*TASK OBJECTIVE:* Print all of the data exactly, with no line missing.

Saved data entries:
•••••

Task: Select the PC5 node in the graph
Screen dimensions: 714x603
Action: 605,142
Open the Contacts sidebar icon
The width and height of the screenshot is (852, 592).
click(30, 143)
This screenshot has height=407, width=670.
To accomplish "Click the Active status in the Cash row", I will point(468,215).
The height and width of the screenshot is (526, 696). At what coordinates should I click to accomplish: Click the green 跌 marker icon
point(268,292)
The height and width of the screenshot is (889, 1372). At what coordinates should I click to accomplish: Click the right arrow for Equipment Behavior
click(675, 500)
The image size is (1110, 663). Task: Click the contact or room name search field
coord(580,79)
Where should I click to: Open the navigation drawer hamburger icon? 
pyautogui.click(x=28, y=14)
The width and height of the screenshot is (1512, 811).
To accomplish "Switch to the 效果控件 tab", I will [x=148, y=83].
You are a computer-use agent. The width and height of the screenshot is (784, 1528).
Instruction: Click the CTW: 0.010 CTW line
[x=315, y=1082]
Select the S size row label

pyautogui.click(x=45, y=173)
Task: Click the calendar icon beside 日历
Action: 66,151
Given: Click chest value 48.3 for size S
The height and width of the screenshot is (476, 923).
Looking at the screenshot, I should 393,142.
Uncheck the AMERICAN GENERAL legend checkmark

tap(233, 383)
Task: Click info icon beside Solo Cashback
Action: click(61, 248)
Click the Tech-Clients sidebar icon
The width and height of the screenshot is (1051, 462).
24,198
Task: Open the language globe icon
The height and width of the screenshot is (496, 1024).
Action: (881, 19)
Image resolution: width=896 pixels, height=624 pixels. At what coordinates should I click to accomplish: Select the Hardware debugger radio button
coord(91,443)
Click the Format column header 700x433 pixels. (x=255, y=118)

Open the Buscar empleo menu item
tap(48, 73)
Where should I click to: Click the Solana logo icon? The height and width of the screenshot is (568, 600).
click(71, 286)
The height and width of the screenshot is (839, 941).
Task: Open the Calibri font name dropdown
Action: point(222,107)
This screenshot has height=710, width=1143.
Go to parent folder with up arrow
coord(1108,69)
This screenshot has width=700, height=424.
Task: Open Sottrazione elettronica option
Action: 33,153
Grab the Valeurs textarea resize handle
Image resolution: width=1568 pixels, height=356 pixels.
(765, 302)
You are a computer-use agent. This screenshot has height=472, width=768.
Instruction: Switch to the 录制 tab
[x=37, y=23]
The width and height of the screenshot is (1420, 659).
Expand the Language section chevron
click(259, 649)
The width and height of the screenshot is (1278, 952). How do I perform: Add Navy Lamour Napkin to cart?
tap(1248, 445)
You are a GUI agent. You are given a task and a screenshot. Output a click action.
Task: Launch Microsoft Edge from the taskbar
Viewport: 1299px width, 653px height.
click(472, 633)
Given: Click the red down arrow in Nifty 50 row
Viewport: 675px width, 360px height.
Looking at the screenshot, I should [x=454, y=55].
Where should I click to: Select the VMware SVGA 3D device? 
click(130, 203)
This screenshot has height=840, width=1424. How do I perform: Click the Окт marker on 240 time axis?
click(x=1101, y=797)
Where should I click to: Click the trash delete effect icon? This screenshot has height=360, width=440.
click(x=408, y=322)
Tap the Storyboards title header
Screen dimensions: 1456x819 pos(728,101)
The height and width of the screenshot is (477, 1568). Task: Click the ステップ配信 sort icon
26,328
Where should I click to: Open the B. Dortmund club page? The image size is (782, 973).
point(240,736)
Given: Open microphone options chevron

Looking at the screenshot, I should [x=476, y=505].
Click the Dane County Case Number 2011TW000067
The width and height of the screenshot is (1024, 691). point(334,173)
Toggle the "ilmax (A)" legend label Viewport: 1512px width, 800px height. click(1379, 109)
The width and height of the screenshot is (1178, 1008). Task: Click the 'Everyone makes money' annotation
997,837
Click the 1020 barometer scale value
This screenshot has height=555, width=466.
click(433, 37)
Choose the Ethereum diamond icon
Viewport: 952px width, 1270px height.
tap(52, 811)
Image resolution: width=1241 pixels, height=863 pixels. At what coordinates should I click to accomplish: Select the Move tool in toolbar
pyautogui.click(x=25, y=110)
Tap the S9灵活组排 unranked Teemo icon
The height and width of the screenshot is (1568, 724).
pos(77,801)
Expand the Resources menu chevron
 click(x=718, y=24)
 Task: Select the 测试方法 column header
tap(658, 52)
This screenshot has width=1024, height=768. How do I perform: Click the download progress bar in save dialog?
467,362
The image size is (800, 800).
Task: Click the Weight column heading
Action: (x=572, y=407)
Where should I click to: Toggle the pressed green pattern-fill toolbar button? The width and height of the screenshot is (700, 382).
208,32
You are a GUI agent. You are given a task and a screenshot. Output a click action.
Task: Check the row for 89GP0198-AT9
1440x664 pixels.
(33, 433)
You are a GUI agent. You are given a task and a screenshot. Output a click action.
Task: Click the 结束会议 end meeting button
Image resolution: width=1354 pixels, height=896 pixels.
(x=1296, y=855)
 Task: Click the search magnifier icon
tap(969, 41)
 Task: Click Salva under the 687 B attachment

•••••

*THE COMPLETED TASK:*
Task: Select the PC5 node in the graph
Screen dimensions: 714x603
Action: 605,142
Open the Contacts sidebar icon
The width and height of the screenshot is (852, 592).
click(30, 143)
This screenshot has height=407, width=670.
To accomplish "Click the Active status in the Cash row", I will point(468,215).
The height and width of the screenshot is (526, 696). At what coordinates should I click to accomplish: Click the green 跌 marker icon
point(268,292)
The height and width of the screenshot is (889, 1372). At what coordinates should I click to accomplish: Click the right arrow for Equipment Behavior
click(675, 500)
The image size is (1110, 663). Task: Click the contact or room name search field
coord(580,79)
Where should I click to: Open the navigation drawer hamburger icon? 
pyautogui.click(x=28, y=14)
The width and height of the screenshot is (1512, 811).
To accomplish "Switch to the 效果控件 tab", I will [x=148, y=83].
You are a computer-use agent. The width and height of the screenshot is (784, 1528).
Instruction: Click the CTW: 0.010 CTW line
[x=315, y=1082]
Select the S size row label

pyautogui.click(x=45, y=173)
Task: Click the calendar icon beside 日历
Action: 66,151
Given: Click chest value 48.3 for size S
The height and width of the screenshot is (476, 923).
Looking at the screenshot, I should 393,142.
Uncheck the AMERICAN GENERAL legend checkmark

tap(233, 383)
Task: Click info icon beside Solo Cashback
Action: click(61, 248)
Click the Tech-Clients sidebar icon
The width and height of the screenshot is (1051, 462).
24,198
Task: Open the language globe icon
The height and width of the screenshot is (496, 1024).
Action: (881, 19)
Image resolution: width=896 pixels, height=624 pixels. At what coordinates should I click to accomplish: Select the Hardware debugger radio button
coord(91,443)
Click the Format column header 700x433 pixels. (x=255, y=118)

Open the Buscar empleo menu item
tap(48, 73)
Where should I click to: Click the Solana logo icon? The height and width of the screenshot is (568, 600).
click(71, 286)
The height and width of the screenshot is (839, 941).
Task: Open the Calibri font name dropdown
Action: point(222,107)
This screenshot has height=710, width=1143.
Go to parent folder with up arrow
coord(1108,69)
This screenshot has width=700, height=424.
Task: Open Sottrazione elettronica option
Action: 33,153
Grab the Valeurs textarea resize handle
Image resolution: width=1568 pixels, height=356 pixels.
(765, 302)
You are a computer-use agent. This screenshot has height=472, width=768.
Instruction: Switch to the 录制 tab
[x=37, y=23]
The width and height of the screenshot is (1420, 659).
Expand the Language section chevron
click(259, 649)
The width and height of the screenshot is (1278, 952). How do I perform: Add Navy Lamour Napkin to cart?
tap(1248, 445)
You are a GUI agent. You are given a task and a screenshot. Output a click action.
Task: Launch Microsoft Edge from the taskbar
Viewport: 1299px width, 653px height.
click(472, 633)
Given: Click the red down arrow in Nifty 50 row
Viewport: 675px width, 360px height.
Looking at the screenshot, I should [x=454, y=55].
Where should I click to: Select the VMware SVGA 3D device? 
click(130, 203)
This screenshot has height=840, width=1424. How do I perform: Click the Окт marker on 240 time axis?
click(x=1101, y=797)
Where should I click to: Click the trash delete effect icon? This screenshot has height=360, width=440.
click(x=408, y=322)
Tap the Storyboards title header
Screen dimensions: 1456x819 pos(728,101)
The height and width of the screenshot is (477, 1568). Task: Click the ステップ配信 sort icon
26,328
Where should I click to: Open the B. Dortmund club page? The image size is (782, 973).
point(240,736)
Given: Open microphone options chevron

Looking at the screenshot, I should [x=476, y=505].
Click the Dane County Case Number 2011TW000067
The width and height of the screenshot is (1024, 691). point(334,173)
Toggle the "ilmax (A)" legend label Viewport: 1512px width, 800px height. click(1379, 109)
The width and height of the screenshot is (1178, 1008). Task: Click the 'Everyone makes money' annotation
997,837
Click the 1020 barometer scale value
This screenshot has height=555, width=466.
click(433, 37)
Choose the Ethereum diamond icon
Viewport: 952px width, 1270px height.
tap(52, 811)
Image resolution: width=1241 pixels, height=863 pixels. At what coordinates should I click to accomplish: Select the Move tool in toolbar
pyautogui.click(x=25, y=110)
Tap the S9灵活组排 unranked Teemo icon
The height and width of the screenshot is (1568, 724).
pos(77,801)
Expand the Resources menu chevron
 click(x=718, y=24)
 Task: Select the 测试方法 column header
tap(658, 52)
This screenshot has width=1024, height=768. How do I perform: Click the download progress bar in save dialog?
467,362
The image size is (800, 800).
Task: Click the Weight column heading
Action: (x=572, y=407)
Where should I click to: Toggle the pressed green pattern-fill toolbar button? The width and height of the screenshot is (700, 382).
208,32
You are a GUI agent. You are given a task and a screenshot. Output a click action.
Task: Check the row for 89GP0198-AT9
1440x664 pixels.
(33, 433)
You are a GUI agent. You are given a task and a screenshot. Output a click action.
Task: Click the 结束会议 end meeting button
Image resolution: width=1354 pixels, height=896 pixels.
(x=1296, y=855)
 Task: Click the search magnifier icon
tap(969, 41)
 Task: Click Salva under the 687 B attachment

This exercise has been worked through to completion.